All I can say to the members of the Carolina Football team is welcome to the Thunder Dome!
Over the past week, I have had to go thru some rather intense therapy sessions to get over the fact my hometown team, the Detroit Lions, got royally screwed in their playoff against the Dallas Cowboys.
With a lot of alcohol and some really top-notch swearing, I got thru my disappointment and now can focus on my adopted team, the Seattle Seahawks.
This game, while it may start out as a battle, is going to end up a blood bath with the Hawks coming out on top 31-14.
I predict that on Sunday, the media is going to be talking about the offense and how well they were able to distribute the ball to Paul Richardson, Doug Baldwin, Like Willson and Jermaine Kearse. In fact, I predict that Richardson is going to catch a bomb from Russell Wilson early on and it will go down as at least a 60 yard TD.

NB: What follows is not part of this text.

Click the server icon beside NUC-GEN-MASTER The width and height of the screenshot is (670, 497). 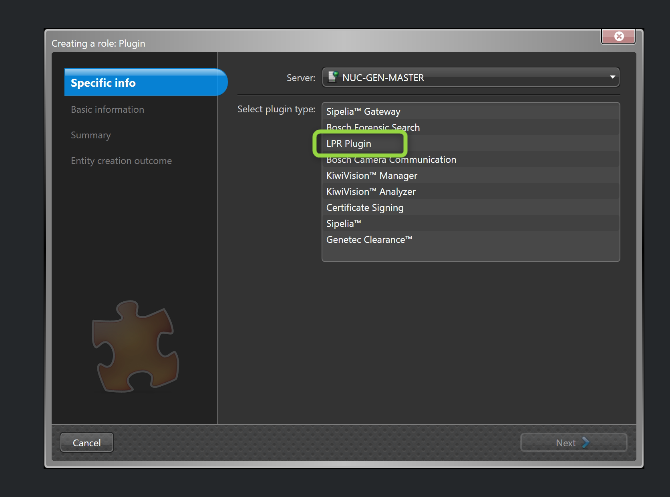pos(332,77)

I have no worries about that defense, ranked number 1 in the NFL. They are going to get to Cam Newton…they are going to frustrate him and they are going to contain him. There will be no “Superman” poses at Century Link. I’m pretty sure at the start of the fourth quarter, there will be camera shots of Cam Newton on the sidelines with a Gatorade towel over his head so no one can seem…well, you can fill in the blanks on that.
This game will be a message to the rest of the playoff teams that the Seahawks are just getting started.
Bring some earplugs cause the house is gonna rock!